# REQUIREMENT
Reproduce the stretch of items from the line containing "Task: Open the Submitted by dropdown" through the line containing "pos(375,441)", exactly as it appears, and nothing else.

(Items from a data collection)
— Begin —

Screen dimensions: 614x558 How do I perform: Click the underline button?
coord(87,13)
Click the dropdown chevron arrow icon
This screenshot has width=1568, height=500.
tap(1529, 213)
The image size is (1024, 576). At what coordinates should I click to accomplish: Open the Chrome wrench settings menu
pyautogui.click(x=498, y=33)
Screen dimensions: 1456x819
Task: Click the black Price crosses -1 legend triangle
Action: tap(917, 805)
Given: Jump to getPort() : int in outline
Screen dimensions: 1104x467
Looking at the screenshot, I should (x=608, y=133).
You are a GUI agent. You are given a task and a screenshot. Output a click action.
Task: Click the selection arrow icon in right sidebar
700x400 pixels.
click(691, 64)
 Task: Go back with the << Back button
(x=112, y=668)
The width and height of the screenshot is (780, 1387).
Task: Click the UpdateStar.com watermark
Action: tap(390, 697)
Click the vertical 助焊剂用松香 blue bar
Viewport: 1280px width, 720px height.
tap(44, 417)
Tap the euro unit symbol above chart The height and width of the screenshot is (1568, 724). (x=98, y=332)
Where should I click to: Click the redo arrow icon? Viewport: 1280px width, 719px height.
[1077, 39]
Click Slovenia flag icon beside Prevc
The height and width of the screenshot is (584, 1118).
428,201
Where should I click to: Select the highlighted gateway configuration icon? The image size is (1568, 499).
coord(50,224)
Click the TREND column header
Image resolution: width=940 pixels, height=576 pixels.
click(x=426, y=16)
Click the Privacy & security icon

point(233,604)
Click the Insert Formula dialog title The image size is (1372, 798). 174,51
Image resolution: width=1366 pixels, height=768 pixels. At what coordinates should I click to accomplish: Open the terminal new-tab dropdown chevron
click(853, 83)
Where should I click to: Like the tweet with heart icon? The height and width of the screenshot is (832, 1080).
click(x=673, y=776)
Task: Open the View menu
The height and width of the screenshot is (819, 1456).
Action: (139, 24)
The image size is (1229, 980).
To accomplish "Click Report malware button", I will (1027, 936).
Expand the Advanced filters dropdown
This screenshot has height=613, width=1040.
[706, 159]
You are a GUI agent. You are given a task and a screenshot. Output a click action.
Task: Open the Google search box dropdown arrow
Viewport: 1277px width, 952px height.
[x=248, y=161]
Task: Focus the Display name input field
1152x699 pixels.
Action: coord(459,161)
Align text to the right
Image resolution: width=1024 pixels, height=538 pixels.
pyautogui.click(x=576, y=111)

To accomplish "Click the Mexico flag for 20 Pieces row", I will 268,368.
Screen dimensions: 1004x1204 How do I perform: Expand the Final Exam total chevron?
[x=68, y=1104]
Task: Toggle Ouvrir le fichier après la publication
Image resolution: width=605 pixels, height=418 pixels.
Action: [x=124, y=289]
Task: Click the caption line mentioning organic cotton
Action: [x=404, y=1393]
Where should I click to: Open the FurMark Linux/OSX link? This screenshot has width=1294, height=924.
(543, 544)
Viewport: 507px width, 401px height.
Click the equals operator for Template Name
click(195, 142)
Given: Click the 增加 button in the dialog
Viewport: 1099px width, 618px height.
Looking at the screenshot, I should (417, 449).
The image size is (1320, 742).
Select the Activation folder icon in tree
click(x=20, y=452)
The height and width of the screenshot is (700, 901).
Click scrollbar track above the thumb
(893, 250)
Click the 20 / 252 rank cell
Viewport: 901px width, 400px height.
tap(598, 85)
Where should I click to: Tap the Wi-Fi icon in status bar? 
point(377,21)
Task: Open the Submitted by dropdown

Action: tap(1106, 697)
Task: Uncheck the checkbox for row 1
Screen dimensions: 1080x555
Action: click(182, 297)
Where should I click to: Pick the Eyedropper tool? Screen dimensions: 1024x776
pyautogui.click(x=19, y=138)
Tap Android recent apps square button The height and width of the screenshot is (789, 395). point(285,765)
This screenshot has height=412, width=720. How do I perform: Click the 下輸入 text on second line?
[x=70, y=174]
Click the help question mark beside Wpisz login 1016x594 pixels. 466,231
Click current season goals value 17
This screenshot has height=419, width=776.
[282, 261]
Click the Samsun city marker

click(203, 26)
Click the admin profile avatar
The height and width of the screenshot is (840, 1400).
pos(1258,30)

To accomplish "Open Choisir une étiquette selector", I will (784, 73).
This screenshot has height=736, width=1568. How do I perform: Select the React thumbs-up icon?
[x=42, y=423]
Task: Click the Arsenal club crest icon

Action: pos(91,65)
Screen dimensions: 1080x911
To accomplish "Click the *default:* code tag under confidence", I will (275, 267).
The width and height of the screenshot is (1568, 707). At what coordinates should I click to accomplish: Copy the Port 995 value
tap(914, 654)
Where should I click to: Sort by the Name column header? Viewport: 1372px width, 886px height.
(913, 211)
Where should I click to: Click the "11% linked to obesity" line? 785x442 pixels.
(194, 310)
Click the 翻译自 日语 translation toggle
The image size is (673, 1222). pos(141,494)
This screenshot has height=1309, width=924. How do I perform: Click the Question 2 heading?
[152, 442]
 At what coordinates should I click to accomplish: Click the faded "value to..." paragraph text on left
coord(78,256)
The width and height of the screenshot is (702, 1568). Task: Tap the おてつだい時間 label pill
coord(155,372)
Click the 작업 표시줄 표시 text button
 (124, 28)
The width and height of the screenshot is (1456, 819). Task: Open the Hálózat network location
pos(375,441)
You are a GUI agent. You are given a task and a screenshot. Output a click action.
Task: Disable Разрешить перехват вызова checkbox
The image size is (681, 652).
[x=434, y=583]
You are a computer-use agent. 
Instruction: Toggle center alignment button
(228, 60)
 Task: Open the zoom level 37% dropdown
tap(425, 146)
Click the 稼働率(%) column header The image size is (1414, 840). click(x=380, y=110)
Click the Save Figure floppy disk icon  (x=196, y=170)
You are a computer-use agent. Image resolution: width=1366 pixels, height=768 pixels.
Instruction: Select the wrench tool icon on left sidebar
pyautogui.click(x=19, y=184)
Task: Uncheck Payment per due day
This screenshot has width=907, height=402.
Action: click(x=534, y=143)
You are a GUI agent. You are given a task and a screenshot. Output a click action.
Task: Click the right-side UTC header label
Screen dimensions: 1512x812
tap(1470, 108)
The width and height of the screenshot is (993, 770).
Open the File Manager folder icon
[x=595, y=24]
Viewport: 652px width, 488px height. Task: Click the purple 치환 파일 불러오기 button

— End —

# WORKED SOLUTION
Task: Open the Submitted by dropdown

Action: tap(1106, 697)
Task: Uncheck the checkbox for row 1
Screen dimensions: 1080x555
Action: click(182, 297)
Where should I click to: Pick the Eyedropper tool? Screen dimensions: 1024x776
pyautogui.click(x=19, y=138)
Tap Android recent apps square button The height and width of the screenshot is (789, 395). point(285,765)
This screenshot has height=412, width=720. How do I perform: Click the 下輸入 text on second line?
[x=70, y=174]
Click the help question mark beside Wpisz login 1016x594 pixels. 466,231
Click current season goals value 17
This screenshot has height=419, width=776.
[282, 261]
Click the Samsun city marker

click(203, 26)
Click the admin profile avatar
The height and width of the screenshot is (840, 1400).
pos(1258,30)

To accomplish "Open Choisir une étiquette selector", I will (784, 73).
This screenshot has height=736, width=1568. How do I perform: Select the React thumbs-up icon?
[x=42, y=423]
Task: Click the Arsenal club crest icon

Action: pos(91,65)
Screen dimensions: 1080x911
To accomplish "Click the *default:* code tag under confidence", I will (275, 267).
The width and height of the screenshot is (1568, 707). At what coordinates should I click to accomplish: Copy the Port 995 value
tap(914, 654)
Where should I click to: Sort by the Name column header? Viewport: 1372px width, 886px height.
(913, 211)
Where should I click to: Click the "11% linked to obesity" line? 785x442 pixels.
(194, 310)
Click the 翻译自 日语 translation toggle
The image size is (673, 1222). pos(141,494)
This screenshot has height=1309, width=924. How do I perform: Click the Question 2 heading?
[152, 442]
 At what coordinates should I click to accomplish: Click the faded "value to..." paragraph text on left
coord(78,256)
The width and height of the screenshot is (702, 1568). Task: Tap the おてつだい時間 label pill
coord(155,372)
Click the 작업 표시줄 표시 text button
 (124, 28)
The width and height of the screenshot is (1456, 819). Task: Open the Hálózat network location
pos(375,441)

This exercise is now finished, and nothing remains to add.